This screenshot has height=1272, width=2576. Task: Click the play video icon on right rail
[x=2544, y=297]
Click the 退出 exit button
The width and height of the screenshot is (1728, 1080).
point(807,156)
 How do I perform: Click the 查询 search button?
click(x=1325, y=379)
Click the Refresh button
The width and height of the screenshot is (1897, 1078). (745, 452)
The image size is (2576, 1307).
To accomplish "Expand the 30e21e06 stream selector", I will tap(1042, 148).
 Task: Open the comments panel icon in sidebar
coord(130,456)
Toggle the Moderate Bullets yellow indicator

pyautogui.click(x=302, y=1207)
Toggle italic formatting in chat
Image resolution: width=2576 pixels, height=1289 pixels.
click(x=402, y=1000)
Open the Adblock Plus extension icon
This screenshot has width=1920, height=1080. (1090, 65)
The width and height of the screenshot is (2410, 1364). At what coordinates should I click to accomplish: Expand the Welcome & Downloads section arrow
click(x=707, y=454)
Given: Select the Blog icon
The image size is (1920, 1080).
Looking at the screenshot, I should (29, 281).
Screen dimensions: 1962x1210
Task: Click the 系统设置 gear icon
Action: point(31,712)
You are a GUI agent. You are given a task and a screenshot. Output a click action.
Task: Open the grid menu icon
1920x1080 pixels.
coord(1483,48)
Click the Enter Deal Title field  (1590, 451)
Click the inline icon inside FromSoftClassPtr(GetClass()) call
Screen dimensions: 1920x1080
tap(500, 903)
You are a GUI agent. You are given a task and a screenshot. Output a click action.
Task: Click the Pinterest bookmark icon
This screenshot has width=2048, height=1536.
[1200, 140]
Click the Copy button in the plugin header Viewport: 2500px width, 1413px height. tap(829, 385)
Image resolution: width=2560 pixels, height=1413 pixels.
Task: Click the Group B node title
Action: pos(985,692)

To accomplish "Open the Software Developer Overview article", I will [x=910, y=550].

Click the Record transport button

What the task requires:
The entire listing is to be retyped exactly.

Exercise answer:
This screenshot has height=1272, width=2576. Task: Click the play video icon on right rail
[x=2544, y=297]
Click the 退出 exit button
The width and height of the screenshot is (1728, 1080).
point(807,156)
 How do I perform: Click the 查询 search button?
click(x=1325, y=379)
Click the Refresh button
The width and height of the screenshot is (1897, 1078). (745, 452)
The image size is (2576, 1307).
To accomplish "Expand the 30e21e06 stream selector", I will tap(1042, 148).
 Task: Open the comments panel icon in sidebar
coord(130,456)
Toggle the Moderate Bullets yellow indicator

pyautogui.click(x=302, y=1207)
Toggle italic formatting in chat
Image resolution: width=2576 pixels, height=1289 pixels.
click(x=402, y=1000)
Open the Adblock Plus extension icon
This screenshot has width=1920, height=1080. (1090, 65)
The width and height of the screenshot is (2410, 1364). At what coordinates should I click to accomplish: Expand the Welcome & Downloads section arrow
click(x=707, y=454)
Given: Select the Blog icon
The image size is (1920, 1080).
Looking at the screenshot, I should (29, 281).
Screen dimensions: 1962x1210
Task: Click the 系统设置 gear icon
Action: point(31,712)
You are a GUI agent. You are given a task and a screenshot. Output a click action.
Task: Open the grid menu icon
1920x1080 pixels.
coord(1483,48)
Click the Enter Deal Title field  (1590, 451)
Click the inline icon inside FromSoftClassPtr(GetClass()) call
Screen dimensions: 1920x1080
tap(500, 903)
You are a GUI agent. You are given a task and a screenshot. Output a click action.
Task: Click the Pinterest bookmark icon
This screenshot has width=2048, height=1536.
[1200, 140]
Click the Copy button in the plugin header Viewport: 2500px width, 1413px height. tap(829, 385)
Image resolution: width=2560 pixels, height=1413 pixels.
Task: Click the Group B node title
Action: pos(985,692)

To accomplish "Open the Software Developer Overview article", I will [x=910, y=550].

Click the Record transport button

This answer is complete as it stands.